There are limits in terms of duration and amount to spousal maintenance awards. To begin with, you and your spouse need to have been married for at least ten years for spousal maintenance to be awarded. The only exception to this rule is if domestic violence has been a part of your marriage within the past two years. Additionally, your spouse must Evidence that he or she is incapable of working at this time. Or, that he or she is attempting to apply for work or complete their degree.

Spousal maintenance may only be ordered by a judge. You and your spouse may not negotiate for spousal maintenance. As a result, this is a subject where having an experienced family law attorney is of great assistance. Entering into a trial means having a tremendous amount at stake in the case. All the work that you have performed and preparing your case comes down to the evidence submitted in a courtroom. The attorneys with the Law Office of Bryan Fagan are equipped to help you face the challenges of a divorce trial.

Contractual alimony as an alternative to spousal maintenance

The other type of spousal support in Texas is contractual alimony. Contractual alimony is a type of spousal support that is negotiated between you and your spouse. The two of you are free to negotiate regarding contractual alimony throughout your divorce. There is no set amount of alimony which needs to be ordered. It is completely up to the two of you. Additionally, the requirements for spousal maintenance are not relevant when it comes to contractual alimony. This means that you should not expect contractual alimony to be negotiated the same if you have been married for less than 10 years.

Another important element of contractual alimony with enforcing contractual alimony orders. Suppose that you and your spouse negotiate for contractual alimony in your divorce. The specific agreement is that you pay your spouse $1000 a month in contractual alimony for the next 20 years. For your first year after the divorce, you have no problem making these payments. However, that begins to change in year two following the divorce. 

Eventually, you stop making the payments of contractual alimony. Your ex-spouse begins to grow frustrated and contacts you about the missed payments. You explained that you lost your job and are now earning less money. This, in and of itself is not a defense to not paying contractual alimony. Your spouse is unable to enforce the terms of your final decree of divorce for contractual alimony. Rather, elements of contract law would need to be used to do so. For this reason, before agreeing to contractual alimony please consult with an experienced family law attorney.

Final thoughts on financial freedom and divorce

The beauty of financial freedom is that you do not need to conform your opinions to those of another person. Rather, you are fully able to assess what your own financial goals are and base your life around those goals. Of course, taking into consideration your family, children and other endeavors is necessary. It is all a balancing act.

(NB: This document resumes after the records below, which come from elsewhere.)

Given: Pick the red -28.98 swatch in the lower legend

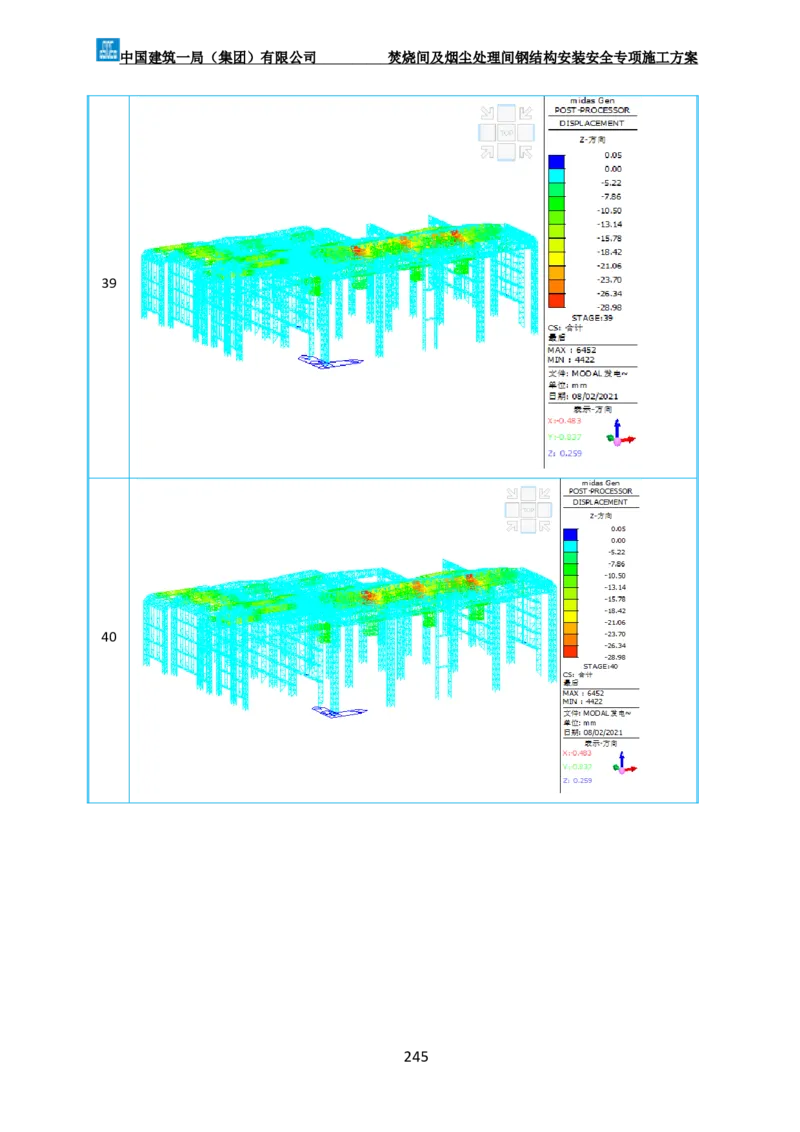Looking at the screenshot, I should pyautogui.click(x=570, y=651).
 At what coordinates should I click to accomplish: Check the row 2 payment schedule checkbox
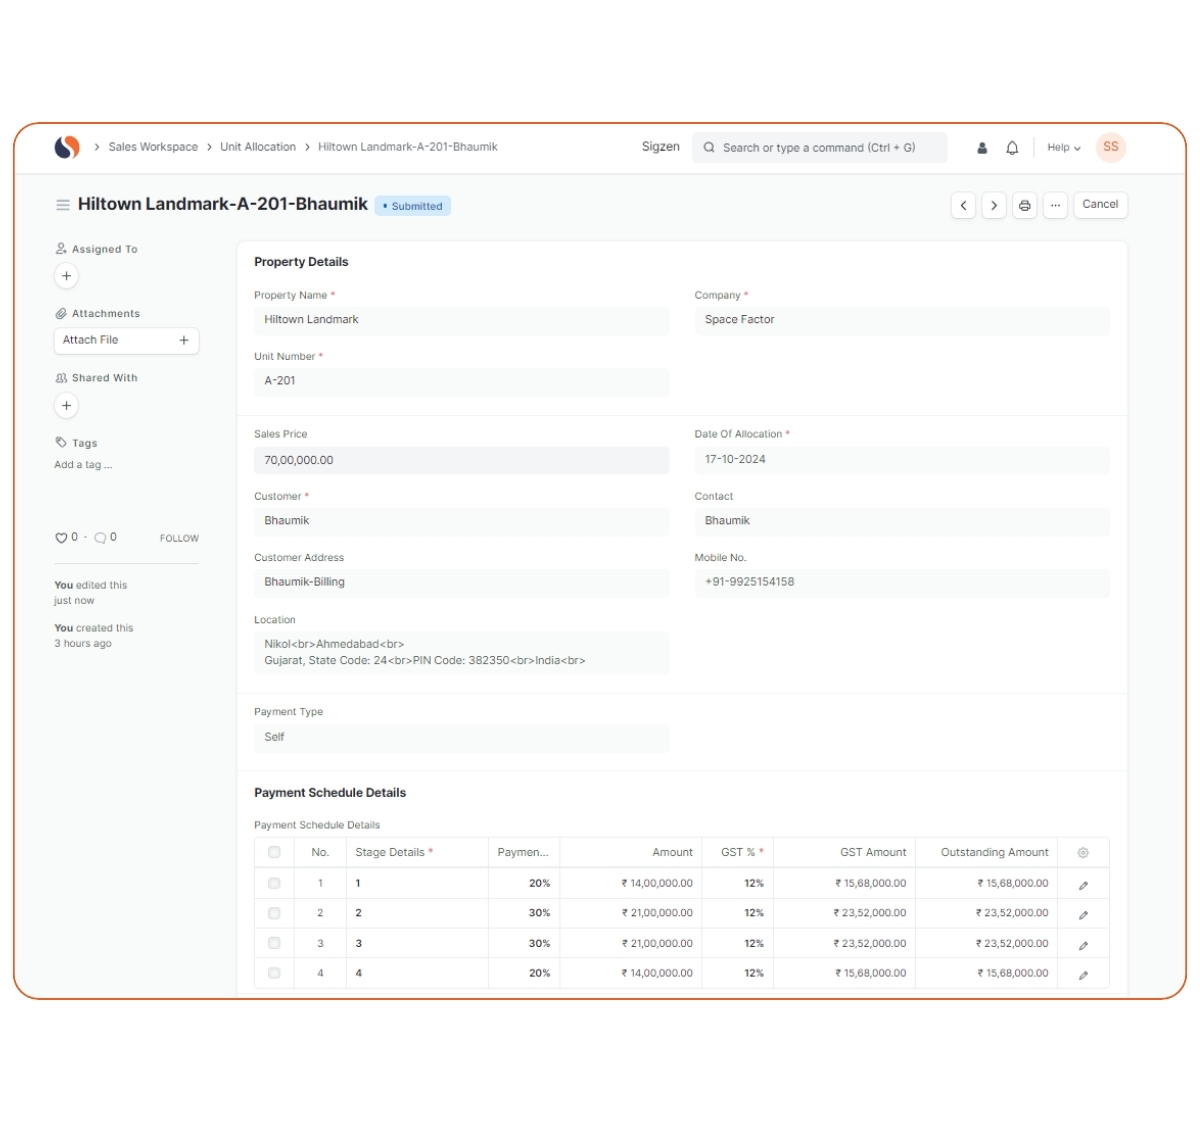click(x=274, y=913)
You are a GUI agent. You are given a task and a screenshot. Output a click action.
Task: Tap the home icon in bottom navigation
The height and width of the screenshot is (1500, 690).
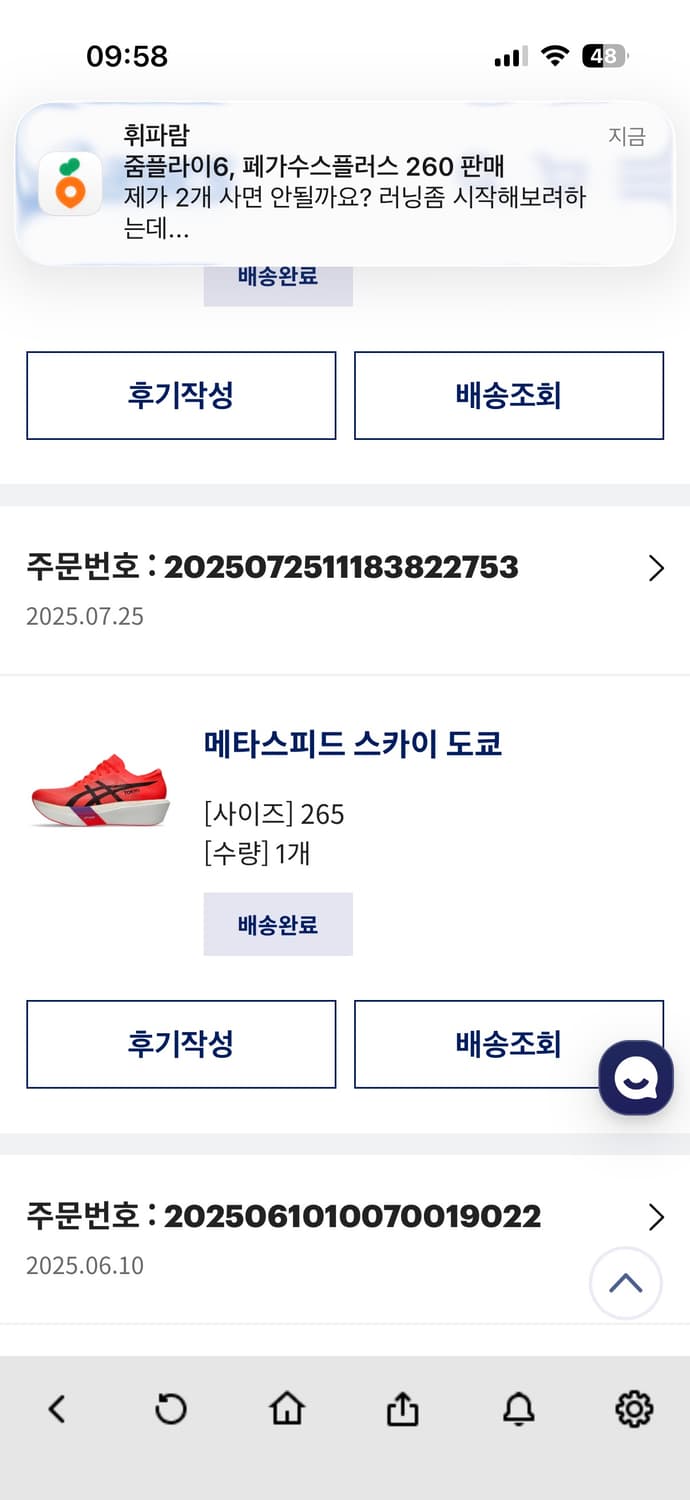(x=287, y=1410)
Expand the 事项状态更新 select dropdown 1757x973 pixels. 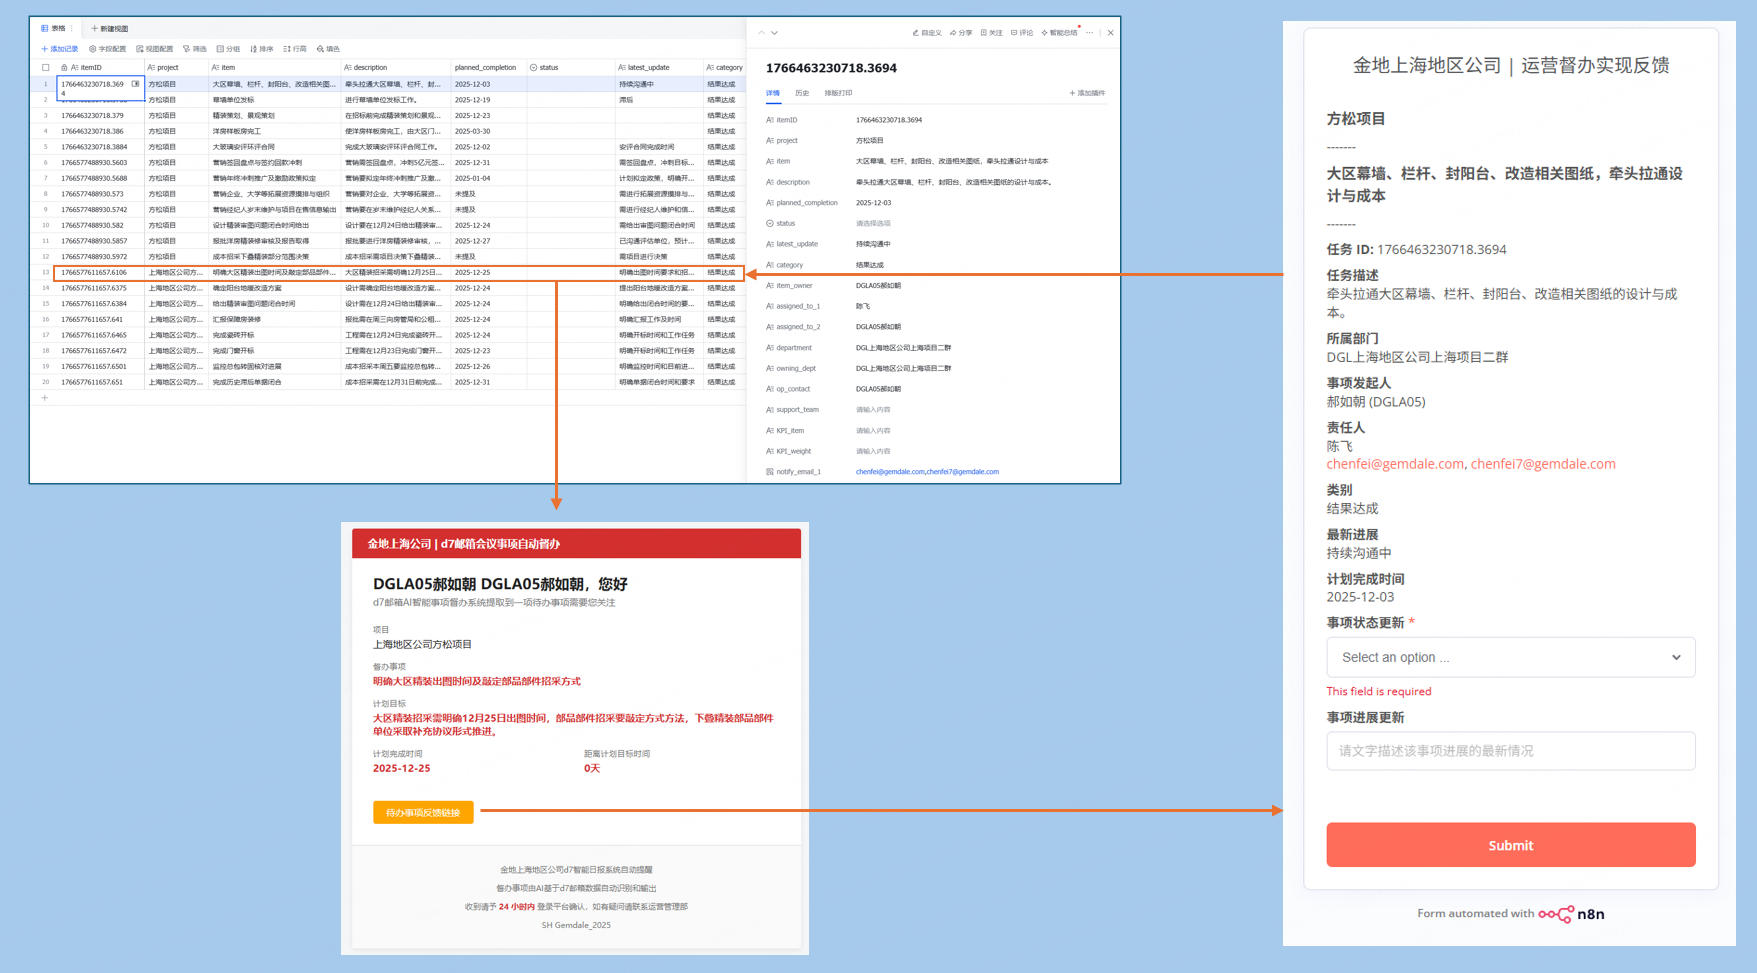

However, financial freedom allows you to have a balance in your life rather than focusing your attention primarily on work.

If you are assessing your readiness for financial freedom for the first time in your divorce, then you are probably not financially free. That may be a good goal for you in the future, but it is not your current situation. Additionally, if you previously achieved financial freedom but your divorce has put an end to that then you may not have been financially free in the 1st place.

Finally, financial freedom is in the eye of the beholder. By this, I mean that what you consider to be financial freedom may not be what I consider to be financial freedom. Having a family that loves you, an education and the ability to find work when you need it is one definition of financial freedom. How you define financial freedoms is up to you. However, bear in mind that the more you focus on your finances the more prepared you will be for a range of subjects inside of your divorce.

Considering a divorce? Contact the Law Office of Bryan Fagan today

Developing a strategy for financial freedom does not need to end just because you are divorcing. Many some people use a divorce as a jumping-off point for becoming financially free. Every dark cloud has a silver lining, as they say. It could be that financial freedom is your silver lining to the dark cloud of your divorce. 

The attorneys with the Law Office of Bryan Fagan offer free of charge consultations six days a week in person, over the phone, and via video. These consultations are a great way for you to learn more about the world of Texas family law. Before signing a document or negotiating on a subject you do not know well, contact our office. We look forward to the opportunity of serving you during an important part of your life.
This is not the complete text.